Shake Up Semester Review


It's that time of year when most classrooms move into review mode, and I've seen or heard about some interesting approaches, including a review activity that merges Old Maid with prepositional phrases. If you are looking for a few ways to approach review in a new way, check out these ideas that I stole from my friend Chris.

Quiz-Quiz-Trade (No technology)
Write review questions & answers on notecards. Each student gets one notecard. Students get up, mingle, ask each other the quiz question, then trade their cards. They mix again, ask, trade...Continue until most students have asked and answered most questions. *BONUS: If the students write the review questions, they get double review in some ways AND have to process the information at a deeper level!

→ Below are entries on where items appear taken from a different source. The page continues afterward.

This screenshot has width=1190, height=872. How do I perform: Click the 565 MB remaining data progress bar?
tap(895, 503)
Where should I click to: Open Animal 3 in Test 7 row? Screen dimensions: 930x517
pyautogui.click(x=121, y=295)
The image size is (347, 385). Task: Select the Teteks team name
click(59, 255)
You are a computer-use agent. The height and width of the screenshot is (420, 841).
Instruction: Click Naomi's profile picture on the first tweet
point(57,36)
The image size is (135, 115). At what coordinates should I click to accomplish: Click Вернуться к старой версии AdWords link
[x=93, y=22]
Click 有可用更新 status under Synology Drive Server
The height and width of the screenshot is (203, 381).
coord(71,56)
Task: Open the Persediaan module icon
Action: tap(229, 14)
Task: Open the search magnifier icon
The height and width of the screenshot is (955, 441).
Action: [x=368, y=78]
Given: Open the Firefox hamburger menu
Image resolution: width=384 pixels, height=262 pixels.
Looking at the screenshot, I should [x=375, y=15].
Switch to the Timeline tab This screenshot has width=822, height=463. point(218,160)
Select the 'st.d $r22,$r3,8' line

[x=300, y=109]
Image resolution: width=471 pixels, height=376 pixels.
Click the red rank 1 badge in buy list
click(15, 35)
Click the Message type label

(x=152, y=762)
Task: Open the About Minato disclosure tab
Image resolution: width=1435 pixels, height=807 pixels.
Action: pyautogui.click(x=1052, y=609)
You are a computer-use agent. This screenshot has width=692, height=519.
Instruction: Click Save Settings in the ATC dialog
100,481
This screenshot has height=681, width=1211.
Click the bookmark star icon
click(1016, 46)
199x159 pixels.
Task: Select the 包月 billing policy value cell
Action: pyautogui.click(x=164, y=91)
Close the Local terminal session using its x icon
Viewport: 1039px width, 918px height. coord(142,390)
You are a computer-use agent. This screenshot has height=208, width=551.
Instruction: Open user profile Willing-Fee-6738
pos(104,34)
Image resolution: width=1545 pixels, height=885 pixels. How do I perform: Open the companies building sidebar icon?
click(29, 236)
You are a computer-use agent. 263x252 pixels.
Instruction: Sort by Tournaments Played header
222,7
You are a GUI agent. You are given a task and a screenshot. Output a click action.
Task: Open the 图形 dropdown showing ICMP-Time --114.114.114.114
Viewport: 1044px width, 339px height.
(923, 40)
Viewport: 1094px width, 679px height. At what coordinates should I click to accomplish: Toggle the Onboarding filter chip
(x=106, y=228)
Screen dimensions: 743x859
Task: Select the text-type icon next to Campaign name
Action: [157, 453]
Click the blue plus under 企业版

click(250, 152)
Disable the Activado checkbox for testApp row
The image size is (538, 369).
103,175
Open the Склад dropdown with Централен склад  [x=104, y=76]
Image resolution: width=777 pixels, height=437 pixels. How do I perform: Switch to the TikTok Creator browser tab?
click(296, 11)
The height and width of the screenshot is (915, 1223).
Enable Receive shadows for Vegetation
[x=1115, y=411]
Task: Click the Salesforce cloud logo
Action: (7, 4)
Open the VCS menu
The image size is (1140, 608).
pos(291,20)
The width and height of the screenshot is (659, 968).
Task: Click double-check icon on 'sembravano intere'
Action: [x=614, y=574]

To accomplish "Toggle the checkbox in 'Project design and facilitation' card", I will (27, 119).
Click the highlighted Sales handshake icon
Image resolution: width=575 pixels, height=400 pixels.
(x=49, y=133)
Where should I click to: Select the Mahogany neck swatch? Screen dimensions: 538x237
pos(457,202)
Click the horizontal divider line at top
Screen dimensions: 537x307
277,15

Partner Problems (No technology)Split a worksheet into 2 columns. (Typically this ends up being odds vs evens). Each pair of students gets one worksheet and one writing utensil. Fold the worksheet in half so only one set of questions shows. Partner A reads question 1 and explains the answer; Partner B agrees/disagrees and explains why; then, Partner A writes down the answer/work. Partner B takes the paper and pencil, flips the page and does the same with #2. Partners continue doing one problem at a time on their half of the paper, checking with the other student, and then writing down the answer until the entire worksheet is complete.

6 Slide Challenge (Technology)
Assign students different specific topics for review. Have them create a 6 slide Google presentation about their topic, and time each slide to last only 10 seconds. Students will present their slides to the class, but only have 60 seconds to explain the concept. (ex: literary terms, rhetorical devices, grammar concepts, etc.)

Socrative Space Race (Technology)
Lastly...Socrative, which I know many of you already use in some form.  Set up Space Race questions on Socrative.com. Students will login to your “room” that you set up, and compete to get their spaceship to the end of the track first. It’s like the carnival game where you shoot water in the clown’s mouth to move the thing up the pole… except that getting the correct answers is the water that moves your space ship. The first student or team that hits the end wins - or the team that gets the farthest, as you can’t get to the end unless all answers are correct.